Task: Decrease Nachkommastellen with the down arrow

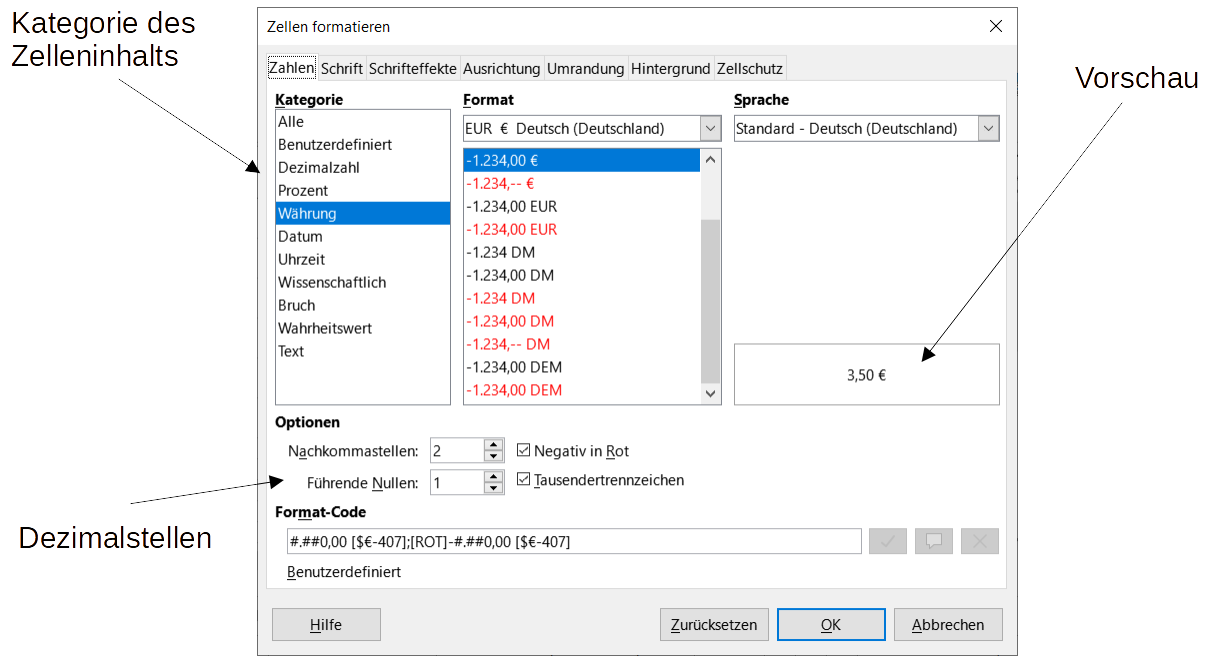Action: pyautogui.click(x=493, y=457)
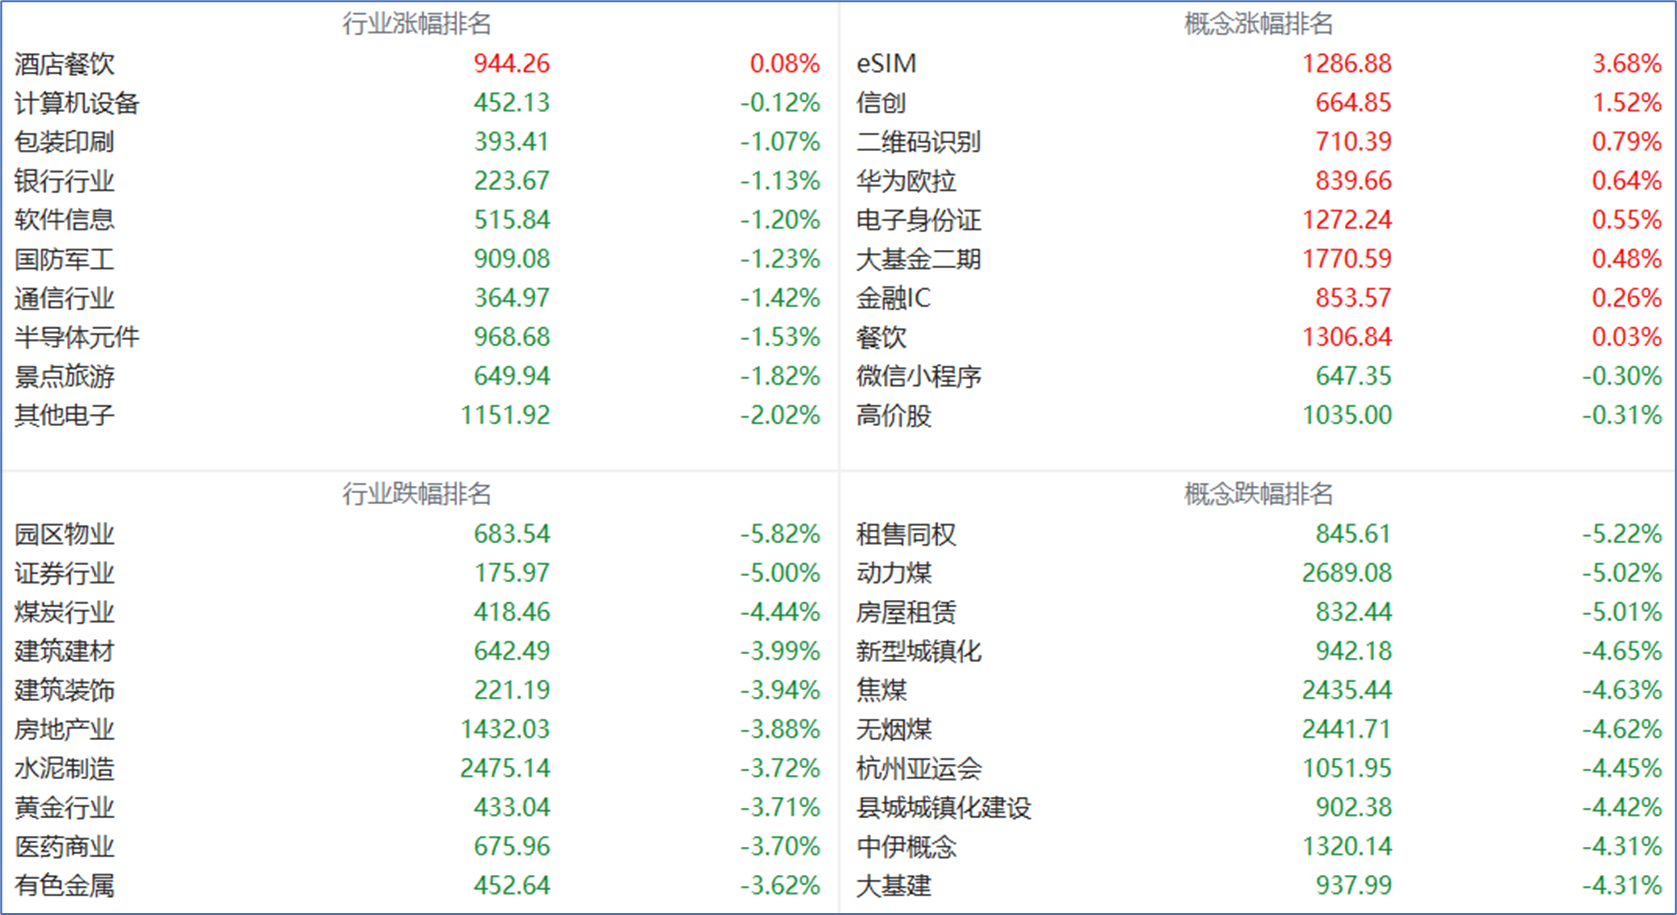The width and height of the screenshot is (1677, 915).
Task: Click the 有色金属 industry name
Action: click(64, 885)
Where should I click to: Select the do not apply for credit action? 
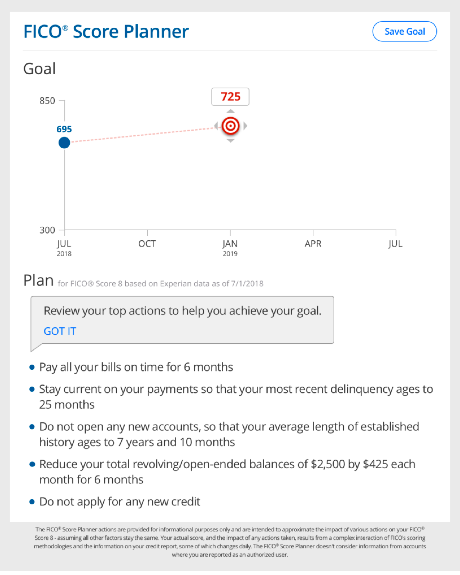[x=120, y=502]

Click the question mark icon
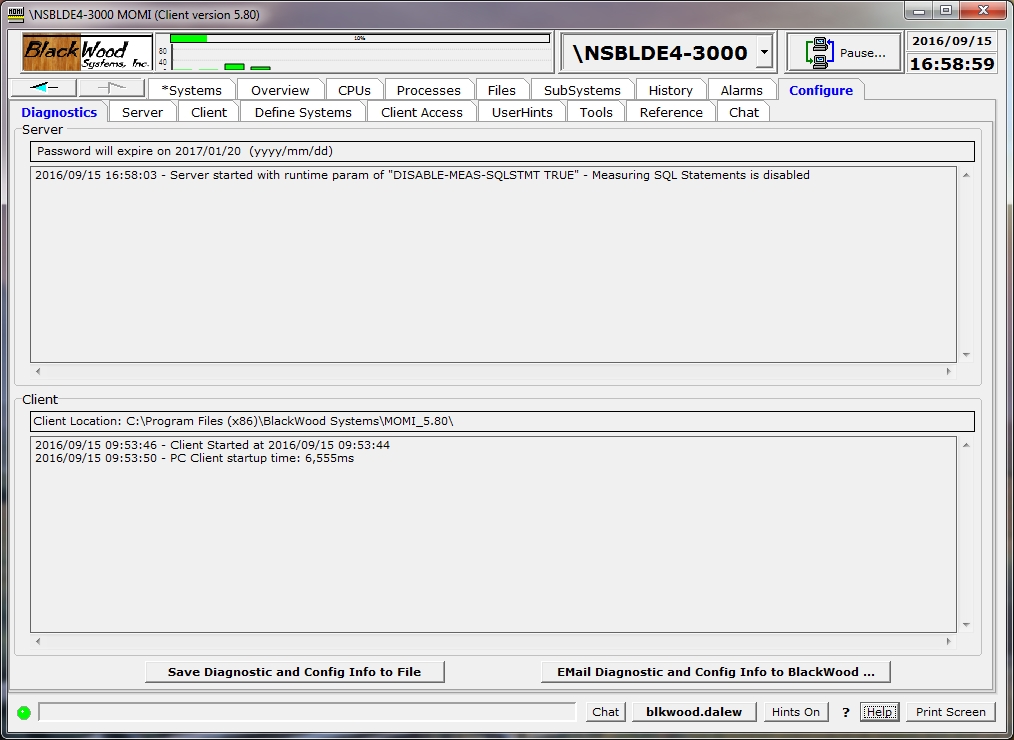pyautogui.click(x=845, y=712)
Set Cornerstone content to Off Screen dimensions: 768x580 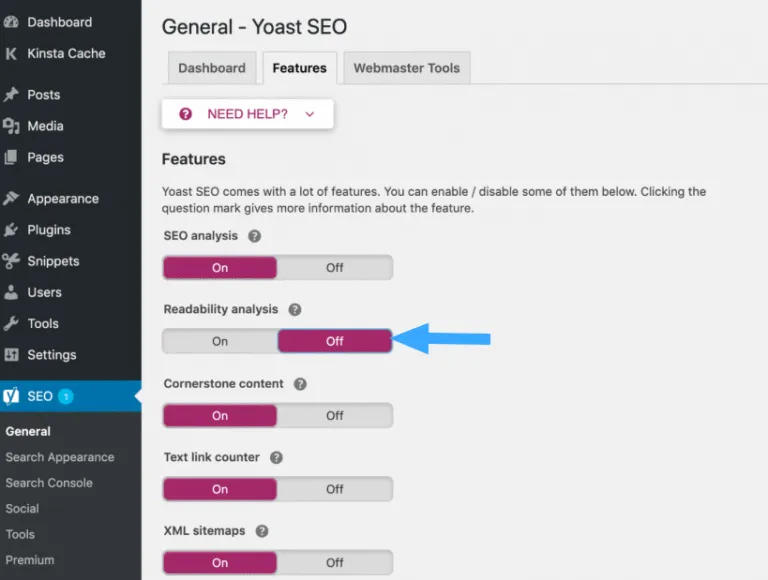click(x=334, y=415)

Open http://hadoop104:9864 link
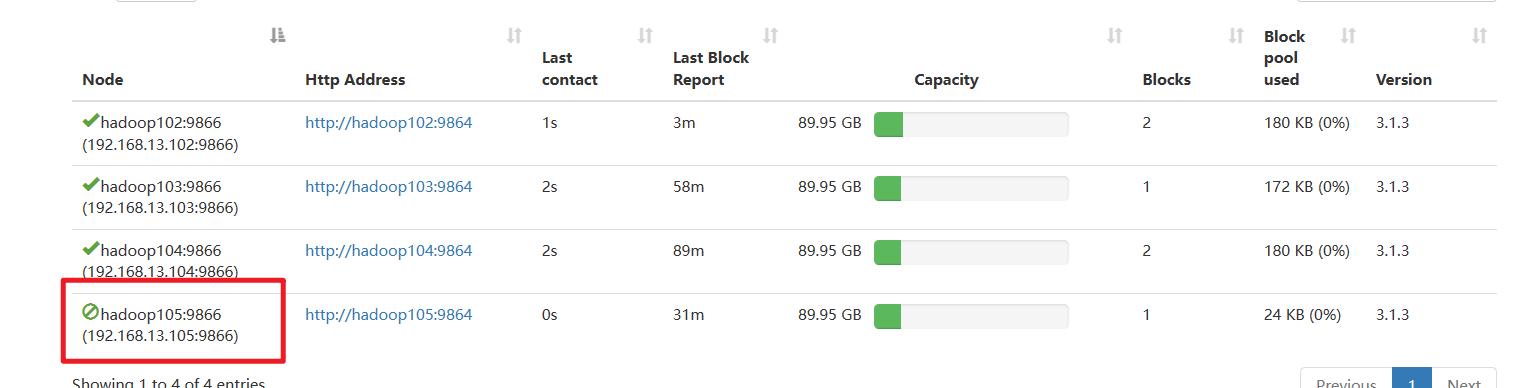[388, 250]
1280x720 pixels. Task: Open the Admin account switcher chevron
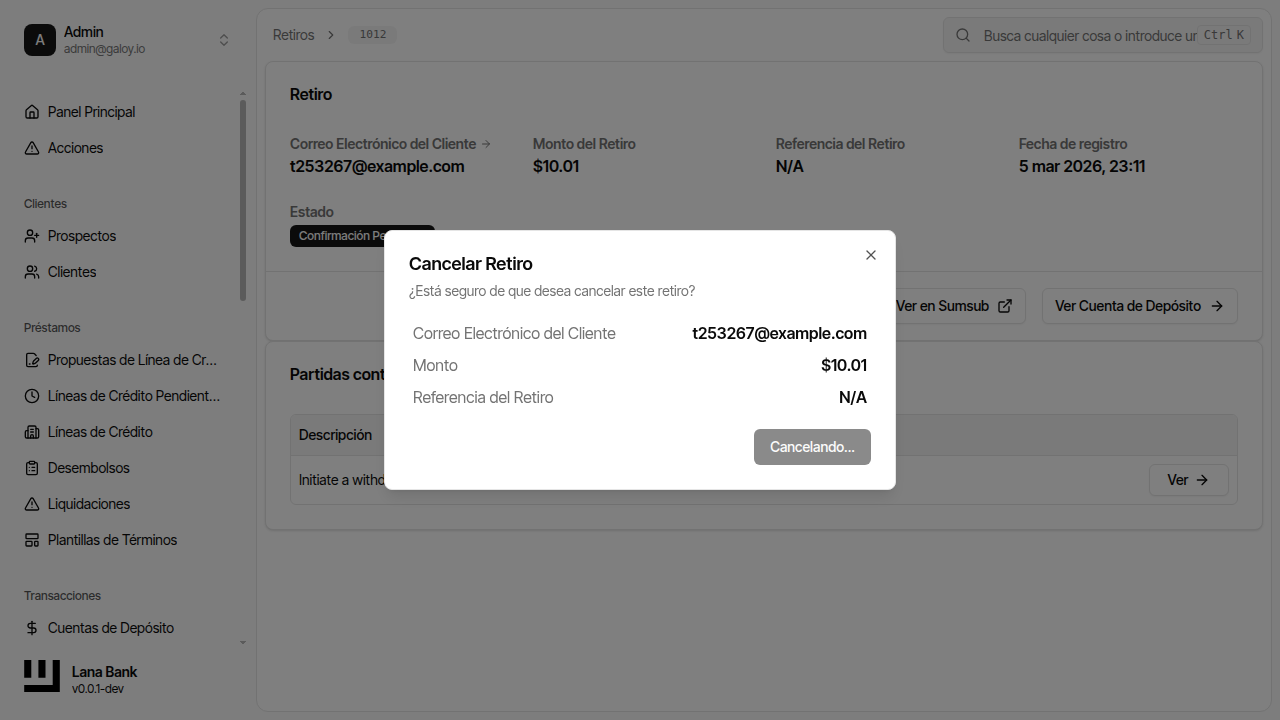(x=224, y=39)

**Problem:**
Exact copy required, pictures excluded: the lines from the one holding "1280x720 pixels. Task: Open" through the last line of the data, both ends included.

**Completed exercise:**
1280x720 pixels. Task: Open the Admin account switcher chevron
(x=224, y=39)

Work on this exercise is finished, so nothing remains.